Haftung: Für Schäden die an Arbeits­mitteln, durch den Arbeit­nehmer oder seine Haus­tiere entstanden sind haftet der Arbeit­nehmer selbst.

Arbeit­neh­mer­schutz: Die Arbeit­neh­mer­schutz­be­stim­mungen gelten auch für den Bereich im Home-Office und müssen somit auch im privaten Haushalt beachtet werden. Eine Über­prüfung durch das Arbeits­in­spek­torat ist jedoch mangels Betre­tungs­recht für private Wohnungen nicht möglich.
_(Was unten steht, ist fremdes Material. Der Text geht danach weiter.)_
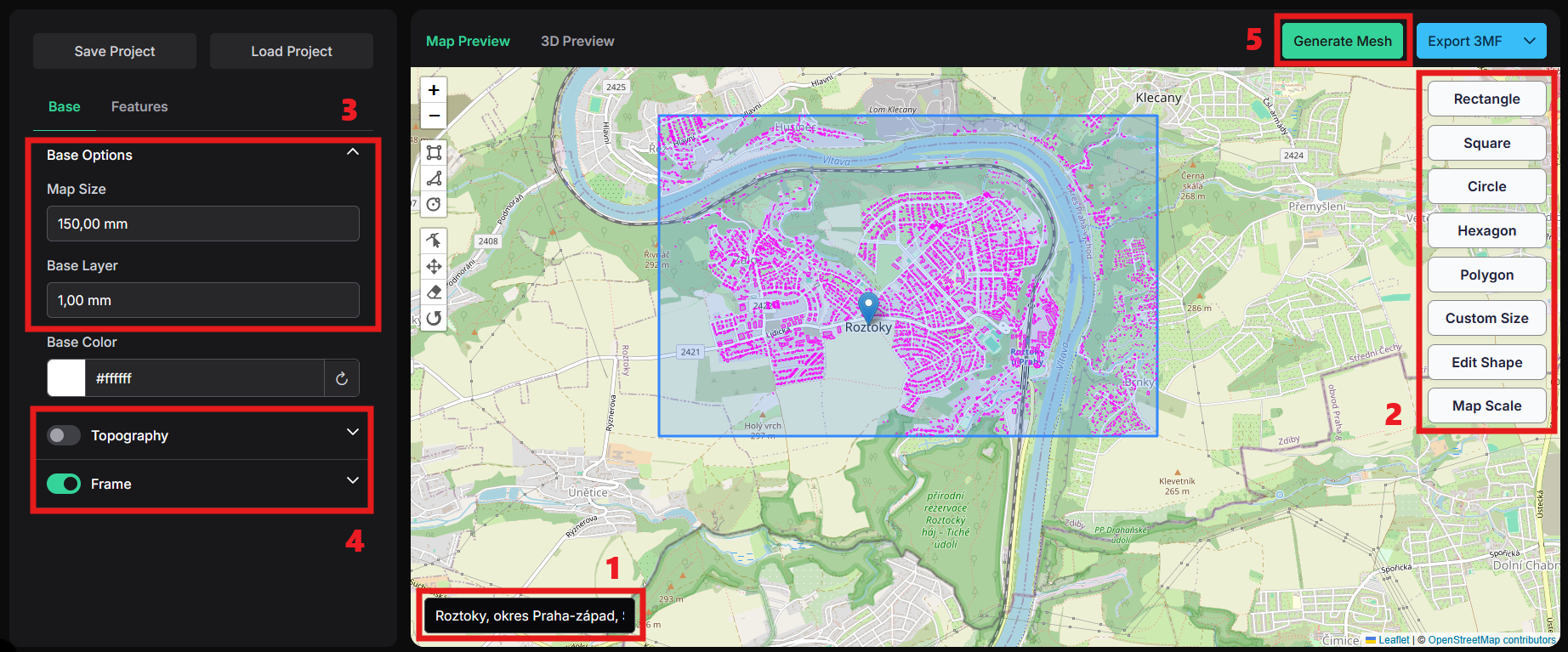1568x652 pixels.
Task: Select the eraser tool on map
Action: point(434,292)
Jedoch hat der Arbeit­geber seine Arbeit­nehmer in den Arbeit­neh­mer­schutz­be­stim­mungen entspre­chend zu unter­weisen. 

Arbeits­mittel: Arbeits­mittel werden grund­sätzlich vom Arbeit­geber gestellt. Der Arbeit­nehmer kann auch seine eigenen Arbeits­mittel verwenden, muss dafür jedoch eine Abgeltung erhalten. Eine Bereit­stellung von entspre­chenden digi­talen Arbeits­mitteln soll jedoch keinen Sach­bezug darstellen.

Mehr­kosten für den Arbeit­nehmer: Mögliche Mehr­kosten wie Strom etc. sollen durch pauschale 3 € pro Tag vergütet werden, die 3-€-Pauschale ist für die ersten 100 Tage steu­erfrei. Für die Steu­er­freiheit muss ein entspre­chender Nachweis ähnlich wie bei der Taggeld­re­gelung vorgelegt werden können. 

Arbeits­platz­aus­stattung: Für ergo­no­mische Einrich­tungen am Home-Office-Arbeitsplatz werden bis zu 300 € an Werbungs­kosten im Rahmen der Arbeit­neh­mer­ver­an­lagung einge­räumt. Diese Regelung gilt bereits rück­wirkend für die Veran­la­gungen für das Jahr 2020. Gleich­zeitig können aber auch Arbeit­geber den Arbeit­nehmern zur Abgeltung von Mehr­kosten 300 € pro Jahr steu­erfrei zur Verfügung stellen. 

Die gesamten steuer- und sozi­al­ver­si­che­rungs­recht­lichen Bestim­mungen sind bis vorerst 2023 befristet. Ein genauer Geset­zes­entwurf liegt noch nicht vor.